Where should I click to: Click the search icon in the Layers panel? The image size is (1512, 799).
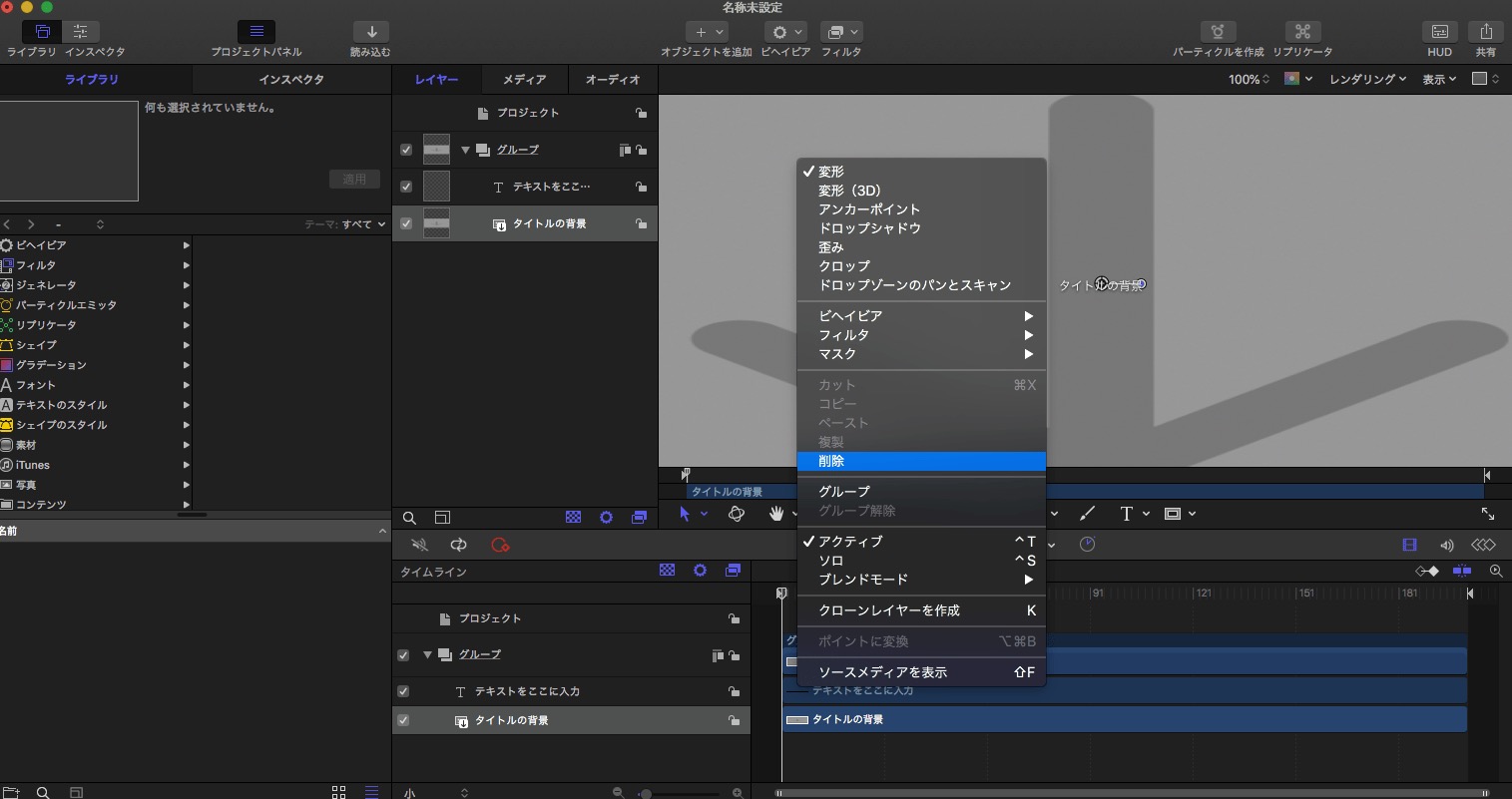pyautogui.click(x=409, y=518)

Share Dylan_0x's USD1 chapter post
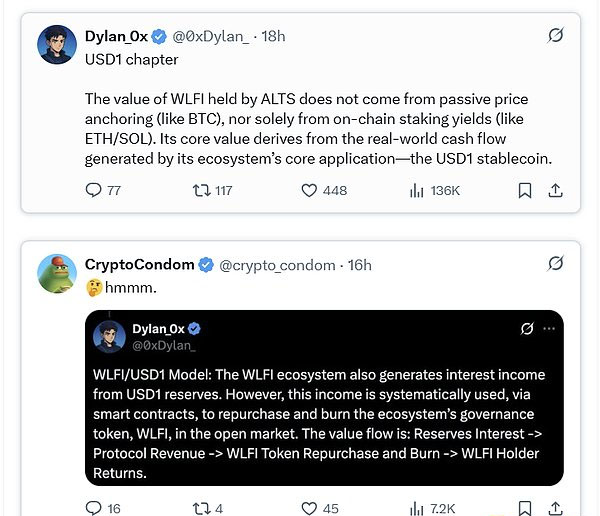(556, 190)
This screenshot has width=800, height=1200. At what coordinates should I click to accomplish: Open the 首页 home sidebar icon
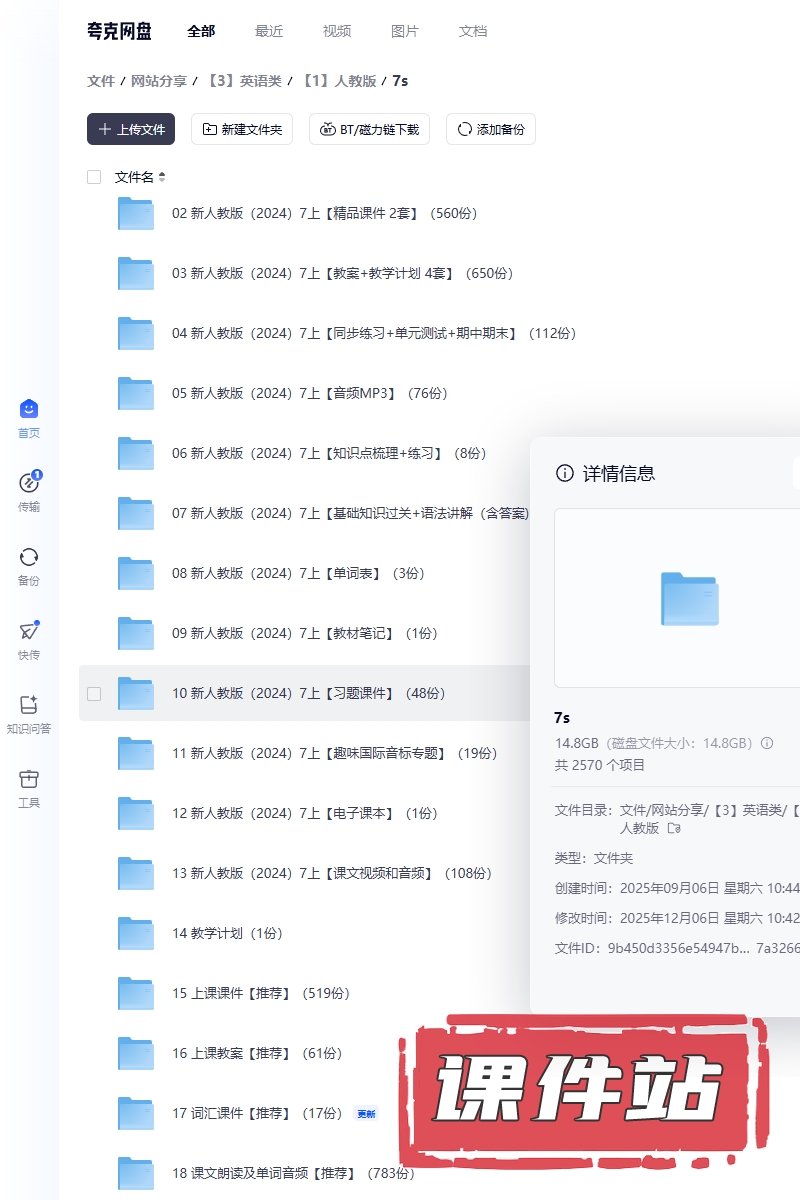point(29,410)
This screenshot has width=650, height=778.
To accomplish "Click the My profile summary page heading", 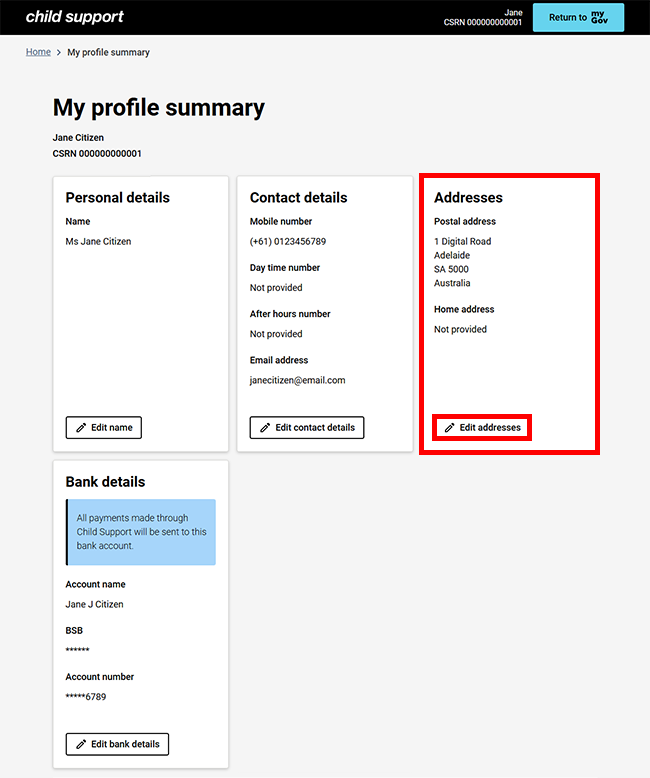I will tap(159, 108).

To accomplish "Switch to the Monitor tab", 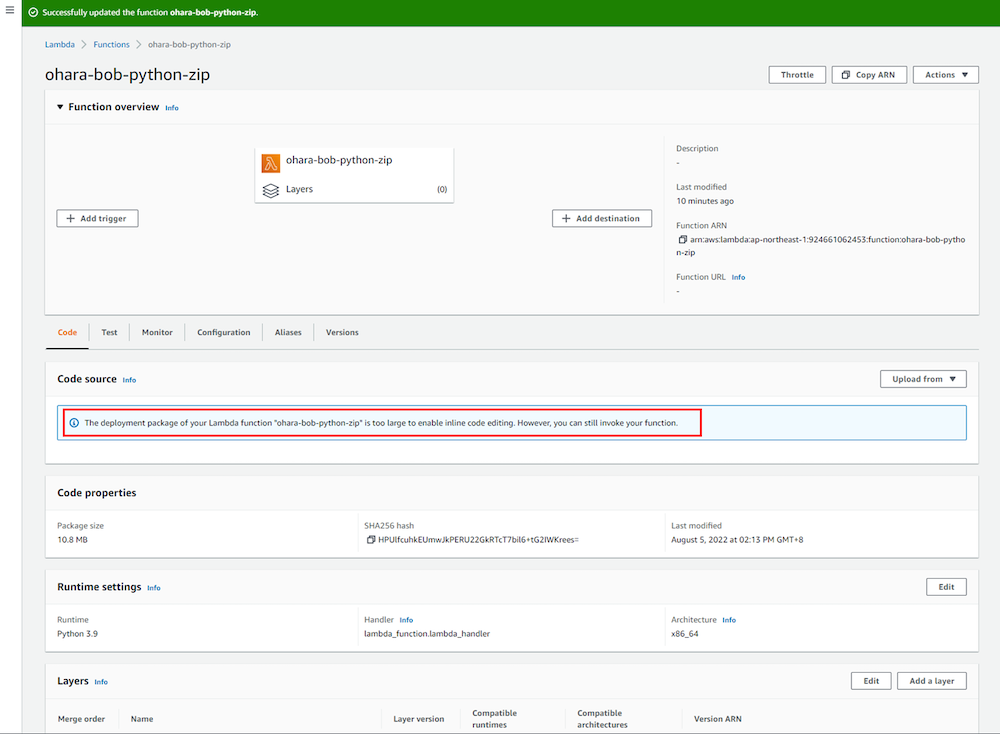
:::::
Description of the task - Please print the lines above exactly, beginning at the first line of the entries and ending at the line holding "This screenshot has width=650, height=778.", and leave the pictures out.

Finished task -
Where should I click to: Click the search icon in the Layers panel? The image size is (1512, 799).
pyautogui.click(x=409, y=518)

Share Dylan_0x's USD1 chapter post
(556, 190)
This screenshot has width=800, height=1200. At what coordinates should I click to accomplish: Open the 首页 home sidebar icon
point(29,410)
This screenshot has width=650, height=778.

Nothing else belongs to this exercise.